Can Bush Negotiate?
Wednesday, May 2, 2007; 2:16 PM
With the public resoundingly against him, Republican support wearing thin, and -- most importantly -- Congress in Democratic hands, President Bush today finds himself in the unusual position of actually having to negotiate.
The question is: Does he have it in him?
A day after vetoing legislation that would have established a timetable for withdrawal from Iraq, Bush has invited congressional leaders to the White House for a sit-down.
"I am confident that with goodwill on both sides, we can agree on a bill that gets our troops the money and flexibility they need as soon as possible," Bush said in a short televised address last night, announcing the veto.
But the president's language was inflexible: "It makes no sense to tell the enemy when you plan to start withdrawing," he said. "All the terrorists would have to do is mark their calendars and gather their strength -- and begin plotting how to overthrow the government and take control of the country of Iraq. I believe setting a deadline for withdrawal would demoralize the Iraqi people, would encourage killers across the broader Middle East, and send a signal that America will not keep its commitments. Setting a deadline for withdrawal is setting a date for failure -- and that would be irresponsible."
With no apparent sense of irony, Bush described the Democratic plan as "a prescription for chaos and confusion."
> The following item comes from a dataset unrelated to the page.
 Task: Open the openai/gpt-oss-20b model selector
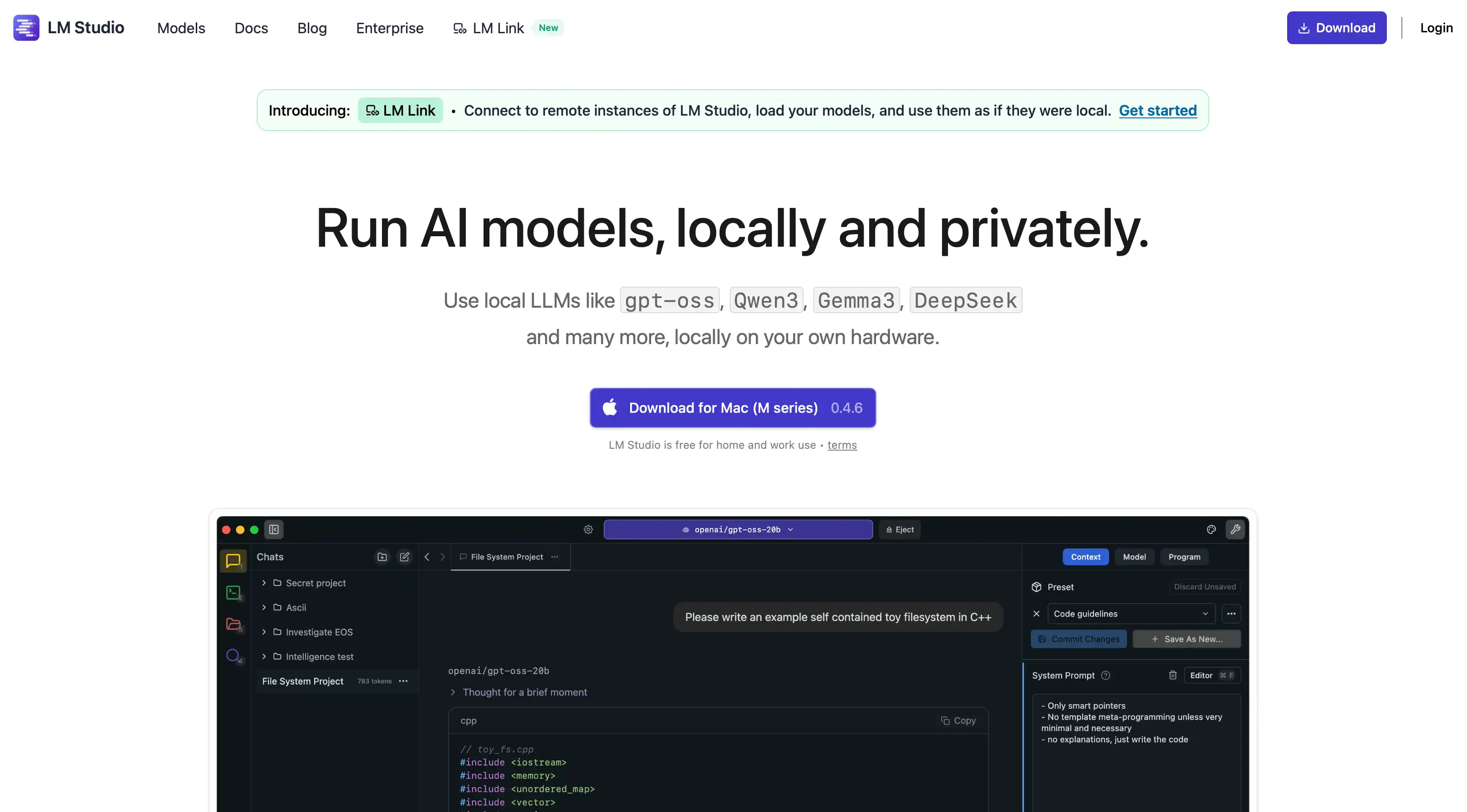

So what happens now? Will Bush refuse to genuinely engage with his critics? (His traditional response to Democrats who disagree with him.) Will he try to find some way to make it look like he's compromising when he really isn't? (His traditional response to Republicans who disagree with him.) Or will he start talking in earnest about ways both sides can compromise?
The conventional wisdom is that the White House's big concession will be to entertain discussions about benchmarks for the Iraqi government. But it's important to keep in mind that the White House has been talking about such benchmarks for many months now. In his prime-time address in January, Bush even announced: "America will hold the Iraqi government to the benchmarks it has announced."
The administration has even previously indicated it had some deadlines in mind for those benchmarks. It's just that none of them have been met. On the same day in January that Bush made his announcement, senior administration officials promised that the Iraqis would deliver three additional Iraqi brigades to Baghdad by the end of February. That didn't happen. And the following day, Secretary of State Condoleezza Rice acknowledged in Senate testimony that without progress toward some key benchmarks within "one or two months . . . this plan is not going to work." It's now been four months, with little or no progress. (For background and links, see my Thursday column, Keep Your Eye on the Benchmarks.)
So the central issue is not whether there are benchmarks, or even timetables. The central issue is whether failure to meet those benchmarks has any genuine consequences -- and whether those consequences include the withdrawal of American forces.
This Just In
I haven't had a chance to look at it closely yet, but here is the transcript from Bush's remarks today to a friendly group of builders.
I noted in yesterday's column (see the section on "Lowering the Goalposts") that Bush seemed to be in the process of shifting his definition of success in Iraq.